(Beginning of SOURCE TEXT)
Awardee: Erika Axeen

Institution: University of Virginia

Grant Amount: $40,000

Funding Period: August 1, 2025 - July 31, 2026

Summary: This study leverages a clinician-validated phenotype database to improve diagnostic accuracy, identify genotype-phenotype correlations, and refine personalized therapeutic strategies for GNAO1 epilepsy patients.

Awardee: Blair Leavitt

Institution: University of British Columbia

Grant Amount: $100,000

Funding Period: August 1, 2025 - July 31, 2026

Summary: Using patient-derived stem cells and a specialized mouse model, this research aims to develop a targeted correction for the R209H mutation.  Lipid nanoparticle (LNP) technology will refine gene-editing delivery methods for clinical applications.

Awardee: Miguel Sena-Esteves

Institution: University of Massachusetts

Grant Amount: $100,000

Funding Period: August 1, 2025 - July 31, 2026

Summary: This study utilizes gene silencing and replacement strategies with the innovative BI-hTFR1 capsid to enable efficient brain-wide gene delivery, paving the way for future clinical trials in GNAO1 therapy.

Awardee: Josephine Thinwa, PhD

Institution: UT Southwestern Medical Center, USA

Award Amount: $150,000

Funding Period: May 1, 2025 - April 31, 2026

Awardee: Jedd Hubbs, PhD

Institution: Boston Children's Hospital, USA

Award Amount: $149,050

Funding Period: May 1, 2025 - April 31, 2026

Awardee: Maurizio Giustetto, PhD

Institution: University of Torino, Italy

Award Amount: $134,300

Funding Period: May 1, 2025 - April 31, 2026

Awardee: James Eubanks, PhD

Institution: University Health Network - Krembil Research Institute, Canada

Award Amount: $147,896.00

Funding Period: May 1, 2025 - April 31, 2026

Awardee: Caroline Kuo

Institution: University of California, Los Angeles

Awarded: $50,000

Funding Period: April 1, 2025 – March 31, 2026

Summary: To date, no studies have assessed the feasibility of gene modification as a potential treatment for Bloom syndrome. This project outlines specific aims that include proof-of-concept experiments essential for evaluating the viability of gene therapy as a therapeutic option for this condition

Awardee: Richarda de Voer

Institution: Radboud University Medical Center (Stichting Radboud Fonds)
(End of SOURCE TEXT)
(Beginning of DATA SECTION)
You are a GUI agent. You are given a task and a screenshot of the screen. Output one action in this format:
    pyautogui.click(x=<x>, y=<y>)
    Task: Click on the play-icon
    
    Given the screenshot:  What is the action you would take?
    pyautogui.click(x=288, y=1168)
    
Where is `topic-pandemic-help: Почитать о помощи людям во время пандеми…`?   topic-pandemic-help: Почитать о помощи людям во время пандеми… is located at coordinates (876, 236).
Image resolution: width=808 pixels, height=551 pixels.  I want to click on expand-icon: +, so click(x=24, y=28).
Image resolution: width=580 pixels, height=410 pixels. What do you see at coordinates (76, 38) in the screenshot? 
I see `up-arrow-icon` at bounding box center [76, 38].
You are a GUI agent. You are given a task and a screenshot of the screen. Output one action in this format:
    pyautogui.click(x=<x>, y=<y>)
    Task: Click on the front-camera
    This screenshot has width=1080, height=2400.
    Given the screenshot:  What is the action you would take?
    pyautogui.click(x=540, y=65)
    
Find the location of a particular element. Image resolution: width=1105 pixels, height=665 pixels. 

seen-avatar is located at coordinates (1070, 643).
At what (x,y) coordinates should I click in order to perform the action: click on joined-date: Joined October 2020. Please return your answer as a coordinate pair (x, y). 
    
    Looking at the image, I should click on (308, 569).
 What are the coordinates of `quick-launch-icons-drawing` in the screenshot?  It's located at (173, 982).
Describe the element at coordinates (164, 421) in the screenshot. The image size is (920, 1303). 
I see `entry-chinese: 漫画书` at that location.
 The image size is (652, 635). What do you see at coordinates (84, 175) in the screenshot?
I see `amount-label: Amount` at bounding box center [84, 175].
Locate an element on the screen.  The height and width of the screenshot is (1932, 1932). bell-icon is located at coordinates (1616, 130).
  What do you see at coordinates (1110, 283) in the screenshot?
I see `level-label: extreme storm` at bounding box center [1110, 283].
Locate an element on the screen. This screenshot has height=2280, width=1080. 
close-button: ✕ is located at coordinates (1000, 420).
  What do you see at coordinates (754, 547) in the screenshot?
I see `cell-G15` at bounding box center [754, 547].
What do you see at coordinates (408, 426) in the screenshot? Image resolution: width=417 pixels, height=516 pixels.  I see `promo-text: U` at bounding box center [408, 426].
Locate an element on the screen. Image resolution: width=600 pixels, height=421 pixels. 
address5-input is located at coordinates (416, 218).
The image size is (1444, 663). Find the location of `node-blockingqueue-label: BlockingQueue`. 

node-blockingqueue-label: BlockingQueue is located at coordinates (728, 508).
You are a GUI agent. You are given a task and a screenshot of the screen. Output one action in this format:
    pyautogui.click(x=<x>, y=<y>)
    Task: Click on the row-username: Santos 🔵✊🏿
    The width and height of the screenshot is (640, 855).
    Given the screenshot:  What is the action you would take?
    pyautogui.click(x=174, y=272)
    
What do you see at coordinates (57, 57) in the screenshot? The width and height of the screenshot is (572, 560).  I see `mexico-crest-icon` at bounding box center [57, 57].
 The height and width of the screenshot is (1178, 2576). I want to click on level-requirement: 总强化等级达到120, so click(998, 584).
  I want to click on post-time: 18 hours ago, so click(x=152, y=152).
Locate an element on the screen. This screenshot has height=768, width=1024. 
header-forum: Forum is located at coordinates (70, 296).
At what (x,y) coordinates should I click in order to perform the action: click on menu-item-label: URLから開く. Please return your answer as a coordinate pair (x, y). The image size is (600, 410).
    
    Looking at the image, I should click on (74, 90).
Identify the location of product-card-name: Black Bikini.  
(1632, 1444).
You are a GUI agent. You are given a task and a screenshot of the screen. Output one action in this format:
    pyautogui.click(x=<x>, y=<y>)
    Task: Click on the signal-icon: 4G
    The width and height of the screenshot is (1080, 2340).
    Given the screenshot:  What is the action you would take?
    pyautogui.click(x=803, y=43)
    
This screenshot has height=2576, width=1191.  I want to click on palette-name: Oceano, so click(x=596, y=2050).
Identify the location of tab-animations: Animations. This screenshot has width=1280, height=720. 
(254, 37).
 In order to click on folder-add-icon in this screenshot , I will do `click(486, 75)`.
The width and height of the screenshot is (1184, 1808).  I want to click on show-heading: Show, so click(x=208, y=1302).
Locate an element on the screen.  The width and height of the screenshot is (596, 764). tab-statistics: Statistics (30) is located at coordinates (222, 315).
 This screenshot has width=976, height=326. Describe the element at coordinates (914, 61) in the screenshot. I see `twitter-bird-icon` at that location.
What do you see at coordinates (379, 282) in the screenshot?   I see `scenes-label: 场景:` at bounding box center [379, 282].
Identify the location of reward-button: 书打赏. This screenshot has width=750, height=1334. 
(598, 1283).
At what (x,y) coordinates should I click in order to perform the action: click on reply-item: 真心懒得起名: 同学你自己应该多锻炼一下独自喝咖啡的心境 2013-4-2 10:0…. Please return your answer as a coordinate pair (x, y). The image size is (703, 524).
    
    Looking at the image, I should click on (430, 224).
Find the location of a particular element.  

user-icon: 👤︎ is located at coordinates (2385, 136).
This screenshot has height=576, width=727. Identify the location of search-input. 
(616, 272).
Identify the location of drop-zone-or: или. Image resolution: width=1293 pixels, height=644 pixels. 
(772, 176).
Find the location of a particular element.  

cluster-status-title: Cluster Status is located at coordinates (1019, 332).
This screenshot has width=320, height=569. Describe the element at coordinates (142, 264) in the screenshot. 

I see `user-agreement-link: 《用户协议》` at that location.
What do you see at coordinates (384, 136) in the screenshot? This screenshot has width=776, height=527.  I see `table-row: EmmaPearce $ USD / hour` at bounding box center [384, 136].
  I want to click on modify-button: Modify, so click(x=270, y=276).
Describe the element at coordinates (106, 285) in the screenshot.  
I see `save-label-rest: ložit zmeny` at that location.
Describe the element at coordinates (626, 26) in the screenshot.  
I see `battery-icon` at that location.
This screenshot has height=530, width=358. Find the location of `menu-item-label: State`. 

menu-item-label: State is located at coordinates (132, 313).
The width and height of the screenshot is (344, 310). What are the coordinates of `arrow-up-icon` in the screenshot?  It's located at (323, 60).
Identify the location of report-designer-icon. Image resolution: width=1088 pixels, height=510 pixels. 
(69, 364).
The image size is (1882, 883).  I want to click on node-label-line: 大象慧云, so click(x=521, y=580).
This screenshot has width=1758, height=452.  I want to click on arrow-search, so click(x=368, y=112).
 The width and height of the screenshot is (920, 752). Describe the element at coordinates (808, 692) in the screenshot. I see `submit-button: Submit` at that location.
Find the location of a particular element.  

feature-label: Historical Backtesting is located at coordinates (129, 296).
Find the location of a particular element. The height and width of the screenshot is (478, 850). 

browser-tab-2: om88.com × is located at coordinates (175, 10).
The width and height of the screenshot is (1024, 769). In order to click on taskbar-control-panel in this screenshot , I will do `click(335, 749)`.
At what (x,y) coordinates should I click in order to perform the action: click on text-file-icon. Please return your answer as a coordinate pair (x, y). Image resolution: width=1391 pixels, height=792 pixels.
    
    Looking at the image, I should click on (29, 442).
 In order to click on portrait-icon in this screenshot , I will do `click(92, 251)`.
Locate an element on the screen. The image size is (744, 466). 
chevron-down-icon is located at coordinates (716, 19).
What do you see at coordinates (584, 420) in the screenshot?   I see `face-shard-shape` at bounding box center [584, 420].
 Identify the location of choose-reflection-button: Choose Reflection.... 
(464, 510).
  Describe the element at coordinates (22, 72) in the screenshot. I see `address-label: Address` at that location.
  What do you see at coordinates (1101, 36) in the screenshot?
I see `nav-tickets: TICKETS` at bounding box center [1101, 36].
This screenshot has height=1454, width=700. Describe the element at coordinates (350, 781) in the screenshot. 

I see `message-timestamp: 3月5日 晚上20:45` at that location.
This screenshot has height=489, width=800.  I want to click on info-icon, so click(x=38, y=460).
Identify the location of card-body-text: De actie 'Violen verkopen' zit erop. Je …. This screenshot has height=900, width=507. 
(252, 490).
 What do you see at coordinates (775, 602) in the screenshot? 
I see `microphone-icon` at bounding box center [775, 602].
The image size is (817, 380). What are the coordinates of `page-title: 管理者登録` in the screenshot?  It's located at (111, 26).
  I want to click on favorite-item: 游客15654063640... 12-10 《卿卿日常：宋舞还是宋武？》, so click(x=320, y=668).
(End of DATA SECTION)
## WHAT YOU WILL DO
Please repeat, word for word, everything in the grant awards list from "Summary: To date, no" down to "(Stichting Radboud Fonds)".

## SOLUTION FOR THIS EXERCISE
Summary: To date, no studies have assessed the feasibility of gene modification as a potential treatment for Bloom syndrome. This project outlines specific aims that include proof-of-concept experiments essential for evaluating the viability of gene therapy as a therapeutic option for this condition

Awardee: Richarda de Voer

Institution: Radboud University Medical Center (Stichting Radboud Fonds)